Your Name blends beautiful animation with a heartwarming story and fleshed out characters to deliver a solid overall film.
Although more complex, the story essentially revolves around two teenagers, Mitsuha and Taki, who magically swap bodies one day. It’s a fascinating premise as it allows the writer to not only give standard character development to the leads, but tinker with how each character acts while in the other’s body. It’s complex, but works well.
Your Name has an art style I adore. It’s akin to classic Ghibli movies, but modernized with certain visuals that are simply spectacular. Shots of things like the sky and open fields are incredibly well done, and I can tell that the animators worked endlessly on the detail.
In terms of score, the film has a subtle, but good one. The music isn’t overpowering, but definitely adds flare and meaning to certain scenes that otherwise wouldn’t have it. When I look at some of my favorite anime films of all time, like My Neighbor Totoro, The Girl Who Leapt Through Time, and Akira, the music is a major positive, rather than a supplementary filmmaking device; to me, this is what sets the amazing apart from a picture that is good, or even great.
A major flaw in Your Name comes at the end. I won’t spoil anything, but the ending didn’t give fans enough credit.
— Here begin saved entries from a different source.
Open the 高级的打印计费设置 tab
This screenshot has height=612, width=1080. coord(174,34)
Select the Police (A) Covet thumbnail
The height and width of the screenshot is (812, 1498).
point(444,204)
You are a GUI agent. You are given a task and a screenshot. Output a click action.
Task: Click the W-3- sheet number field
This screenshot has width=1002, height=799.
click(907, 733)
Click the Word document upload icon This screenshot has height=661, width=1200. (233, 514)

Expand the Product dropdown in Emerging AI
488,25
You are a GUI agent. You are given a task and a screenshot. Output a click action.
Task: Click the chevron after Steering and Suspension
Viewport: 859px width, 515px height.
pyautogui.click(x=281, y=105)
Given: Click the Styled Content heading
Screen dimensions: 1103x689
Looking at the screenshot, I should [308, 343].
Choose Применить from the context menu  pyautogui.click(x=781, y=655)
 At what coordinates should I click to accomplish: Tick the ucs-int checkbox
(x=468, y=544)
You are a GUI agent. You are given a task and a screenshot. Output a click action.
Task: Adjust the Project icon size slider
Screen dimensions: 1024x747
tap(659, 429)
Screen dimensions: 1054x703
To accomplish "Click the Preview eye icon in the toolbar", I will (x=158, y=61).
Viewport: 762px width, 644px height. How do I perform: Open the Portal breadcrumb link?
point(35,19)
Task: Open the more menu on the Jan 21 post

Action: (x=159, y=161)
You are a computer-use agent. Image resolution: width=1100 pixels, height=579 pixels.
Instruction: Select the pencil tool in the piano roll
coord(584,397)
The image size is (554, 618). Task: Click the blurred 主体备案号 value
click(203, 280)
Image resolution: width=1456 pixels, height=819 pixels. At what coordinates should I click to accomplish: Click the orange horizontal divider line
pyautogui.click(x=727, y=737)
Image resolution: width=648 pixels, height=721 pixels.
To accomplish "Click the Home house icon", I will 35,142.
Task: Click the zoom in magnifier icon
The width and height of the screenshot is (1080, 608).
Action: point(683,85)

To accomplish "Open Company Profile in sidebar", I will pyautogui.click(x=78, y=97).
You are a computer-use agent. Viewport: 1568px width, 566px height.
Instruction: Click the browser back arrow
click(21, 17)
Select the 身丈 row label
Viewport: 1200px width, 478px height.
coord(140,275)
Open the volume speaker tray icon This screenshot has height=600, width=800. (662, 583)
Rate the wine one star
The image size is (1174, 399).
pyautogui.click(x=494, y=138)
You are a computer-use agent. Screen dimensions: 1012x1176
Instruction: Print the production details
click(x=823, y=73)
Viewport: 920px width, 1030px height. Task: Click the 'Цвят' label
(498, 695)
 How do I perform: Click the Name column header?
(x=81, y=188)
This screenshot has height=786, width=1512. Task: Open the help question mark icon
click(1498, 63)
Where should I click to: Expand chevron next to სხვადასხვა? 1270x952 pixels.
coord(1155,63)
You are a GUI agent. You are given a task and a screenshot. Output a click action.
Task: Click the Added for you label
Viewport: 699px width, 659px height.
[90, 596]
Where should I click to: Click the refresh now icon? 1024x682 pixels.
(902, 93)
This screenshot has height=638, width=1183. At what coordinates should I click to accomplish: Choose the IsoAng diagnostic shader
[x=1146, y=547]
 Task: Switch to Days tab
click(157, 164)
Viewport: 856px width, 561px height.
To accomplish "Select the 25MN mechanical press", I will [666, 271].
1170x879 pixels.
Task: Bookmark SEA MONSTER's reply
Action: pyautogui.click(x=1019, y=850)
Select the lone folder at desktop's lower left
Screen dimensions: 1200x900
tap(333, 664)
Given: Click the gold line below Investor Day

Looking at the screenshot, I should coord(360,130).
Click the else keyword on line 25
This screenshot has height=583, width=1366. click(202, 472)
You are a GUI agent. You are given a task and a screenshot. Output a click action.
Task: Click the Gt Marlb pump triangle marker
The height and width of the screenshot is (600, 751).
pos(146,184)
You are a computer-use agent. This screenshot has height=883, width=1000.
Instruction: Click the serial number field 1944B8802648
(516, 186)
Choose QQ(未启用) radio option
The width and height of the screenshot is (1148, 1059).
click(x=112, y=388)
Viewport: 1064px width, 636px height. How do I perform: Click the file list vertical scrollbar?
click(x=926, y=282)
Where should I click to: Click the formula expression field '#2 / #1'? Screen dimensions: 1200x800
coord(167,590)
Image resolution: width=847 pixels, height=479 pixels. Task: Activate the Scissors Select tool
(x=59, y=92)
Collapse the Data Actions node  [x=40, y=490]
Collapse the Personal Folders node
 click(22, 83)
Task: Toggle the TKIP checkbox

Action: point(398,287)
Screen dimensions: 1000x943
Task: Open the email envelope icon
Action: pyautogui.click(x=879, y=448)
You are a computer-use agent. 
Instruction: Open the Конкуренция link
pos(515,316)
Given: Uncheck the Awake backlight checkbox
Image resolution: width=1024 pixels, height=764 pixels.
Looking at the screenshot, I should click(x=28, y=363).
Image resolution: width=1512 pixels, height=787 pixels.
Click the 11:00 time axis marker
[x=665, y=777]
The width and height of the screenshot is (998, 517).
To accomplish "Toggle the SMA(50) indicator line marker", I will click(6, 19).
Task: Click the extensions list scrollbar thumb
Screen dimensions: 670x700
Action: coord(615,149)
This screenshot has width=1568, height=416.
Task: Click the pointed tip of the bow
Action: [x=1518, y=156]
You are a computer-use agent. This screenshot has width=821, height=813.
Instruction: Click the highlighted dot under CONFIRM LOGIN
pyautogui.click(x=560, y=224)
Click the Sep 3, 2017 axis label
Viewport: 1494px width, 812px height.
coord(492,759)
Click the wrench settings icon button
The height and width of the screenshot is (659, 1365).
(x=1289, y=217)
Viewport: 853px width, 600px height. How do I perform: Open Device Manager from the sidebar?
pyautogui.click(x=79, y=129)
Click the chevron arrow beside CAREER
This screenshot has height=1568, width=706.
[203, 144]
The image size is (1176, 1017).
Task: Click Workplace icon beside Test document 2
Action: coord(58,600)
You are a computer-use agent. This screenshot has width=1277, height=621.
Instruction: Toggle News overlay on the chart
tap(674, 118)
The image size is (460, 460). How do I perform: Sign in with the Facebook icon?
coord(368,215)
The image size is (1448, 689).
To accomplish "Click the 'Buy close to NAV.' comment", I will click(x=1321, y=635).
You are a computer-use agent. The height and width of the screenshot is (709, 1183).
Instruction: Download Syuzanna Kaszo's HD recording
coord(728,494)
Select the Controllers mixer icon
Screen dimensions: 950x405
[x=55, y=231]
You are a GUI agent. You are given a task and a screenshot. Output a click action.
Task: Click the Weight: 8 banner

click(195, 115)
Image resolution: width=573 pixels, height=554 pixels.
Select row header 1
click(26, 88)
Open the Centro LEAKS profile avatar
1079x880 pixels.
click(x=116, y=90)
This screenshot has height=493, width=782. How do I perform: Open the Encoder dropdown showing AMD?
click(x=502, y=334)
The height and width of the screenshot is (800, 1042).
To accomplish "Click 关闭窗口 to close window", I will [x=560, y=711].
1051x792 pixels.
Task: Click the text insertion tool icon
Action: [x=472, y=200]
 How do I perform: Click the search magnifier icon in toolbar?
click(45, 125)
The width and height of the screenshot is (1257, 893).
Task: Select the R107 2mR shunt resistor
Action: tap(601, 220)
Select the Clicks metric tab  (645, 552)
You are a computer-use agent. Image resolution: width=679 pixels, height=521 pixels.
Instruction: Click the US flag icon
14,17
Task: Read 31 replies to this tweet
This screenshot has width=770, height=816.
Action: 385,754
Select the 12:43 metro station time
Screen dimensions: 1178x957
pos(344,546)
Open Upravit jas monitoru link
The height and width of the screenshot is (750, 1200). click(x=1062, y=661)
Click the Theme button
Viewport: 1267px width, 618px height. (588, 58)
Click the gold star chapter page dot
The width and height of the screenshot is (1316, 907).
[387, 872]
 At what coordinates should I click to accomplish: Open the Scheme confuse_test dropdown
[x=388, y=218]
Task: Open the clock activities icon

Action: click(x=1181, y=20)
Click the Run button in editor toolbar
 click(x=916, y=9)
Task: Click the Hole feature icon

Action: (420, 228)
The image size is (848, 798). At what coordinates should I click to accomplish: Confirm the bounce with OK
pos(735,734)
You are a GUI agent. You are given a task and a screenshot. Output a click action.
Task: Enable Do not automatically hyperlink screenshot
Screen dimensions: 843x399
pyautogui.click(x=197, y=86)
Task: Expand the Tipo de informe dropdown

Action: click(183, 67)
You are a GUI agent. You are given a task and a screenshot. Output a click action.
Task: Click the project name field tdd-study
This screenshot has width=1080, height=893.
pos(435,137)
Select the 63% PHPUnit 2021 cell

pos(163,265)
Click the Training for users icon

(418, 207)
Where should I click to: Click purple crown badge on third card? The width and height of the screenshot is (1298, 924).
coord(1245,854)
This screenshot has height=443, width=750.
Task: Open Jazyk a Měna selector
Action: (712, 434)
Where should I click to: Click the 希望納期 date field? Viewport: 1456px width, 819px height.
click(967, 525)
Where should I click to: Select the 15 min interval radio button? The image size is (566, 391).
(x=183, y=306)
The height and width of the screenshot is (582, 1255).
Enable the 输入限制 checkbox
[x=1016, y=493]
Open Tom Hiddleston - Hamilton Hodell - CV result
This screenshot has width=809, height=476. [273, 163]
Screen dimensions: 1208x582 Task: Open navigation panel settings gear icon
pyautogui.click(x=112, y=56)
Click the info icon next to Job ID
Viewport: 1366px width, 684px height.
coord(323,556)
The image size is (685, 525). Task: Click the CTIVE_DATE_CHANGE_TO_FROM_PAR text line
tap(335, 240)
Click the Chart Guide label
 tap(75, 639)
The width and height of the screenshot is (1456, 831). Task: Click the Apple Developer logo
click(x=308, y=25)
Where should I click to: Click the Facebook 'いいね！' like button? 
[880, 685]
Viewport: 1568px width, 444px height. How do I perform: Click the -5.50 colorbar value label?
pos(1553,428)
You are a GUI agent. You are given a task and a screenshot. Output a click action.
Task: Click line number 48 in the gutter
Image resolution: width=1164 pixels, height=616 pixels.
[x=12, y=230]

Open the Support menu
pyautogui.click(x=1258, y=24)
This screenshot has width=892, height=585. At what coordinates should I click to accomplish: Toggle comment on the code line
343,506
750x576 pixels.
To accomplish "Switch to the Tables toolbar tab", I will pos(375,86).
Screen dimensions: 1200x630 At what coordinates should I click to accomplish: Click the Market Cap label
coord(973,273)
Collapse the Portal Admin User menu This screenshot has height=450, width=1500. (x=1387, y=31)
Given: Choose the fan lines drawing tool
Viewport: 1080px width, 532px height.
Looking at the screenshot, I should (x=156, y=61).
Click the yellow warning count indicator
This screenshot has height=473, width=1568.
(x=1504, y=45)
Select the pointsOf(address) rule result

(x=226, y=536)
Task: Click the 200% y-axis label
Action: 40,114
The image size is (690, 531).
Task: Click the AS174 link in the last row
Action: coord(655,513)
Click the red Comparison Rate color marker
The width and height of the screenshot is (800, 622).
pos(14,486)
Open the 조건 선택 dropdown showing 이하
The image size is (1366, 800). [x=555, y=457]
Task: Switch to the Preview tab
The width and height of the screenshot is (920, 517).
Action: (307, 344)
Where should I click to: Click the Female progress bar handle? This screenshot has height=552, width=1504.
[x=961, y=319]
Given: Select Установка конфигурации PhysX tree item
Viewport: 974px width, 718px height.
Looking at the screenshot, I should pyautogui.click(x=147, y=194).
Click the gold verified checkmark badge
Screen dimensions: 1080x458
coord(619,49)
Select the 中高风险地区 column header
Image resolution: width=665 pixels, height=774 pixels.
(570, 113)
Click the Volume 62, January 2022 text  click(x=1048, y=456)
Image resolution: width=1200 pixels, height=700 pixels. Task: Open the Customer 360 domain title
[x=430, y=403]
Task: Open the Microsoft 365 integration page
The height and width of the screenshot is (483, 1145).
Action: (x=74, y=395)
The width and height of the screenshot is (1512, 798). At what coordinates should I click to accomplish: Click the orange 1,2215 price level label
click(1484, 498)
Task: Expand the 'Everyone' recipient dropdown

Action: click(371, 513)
When a movie allows the audience to think about what happens to character, rather than giving them a drawn out and cliche ending, it’s more effective. Your Name falls trap to not letting its audience think about the story they had just seen, its details, and make a hypothesis on what might’ve happened based on that knowledge.
Overall, the film is pretty great. It’s not the greatest anime movie of all time, like My Anime List presents it as, but it’s definitely a solid film for anyone looking to watch an uplifting, and funny, story between two relatable teens.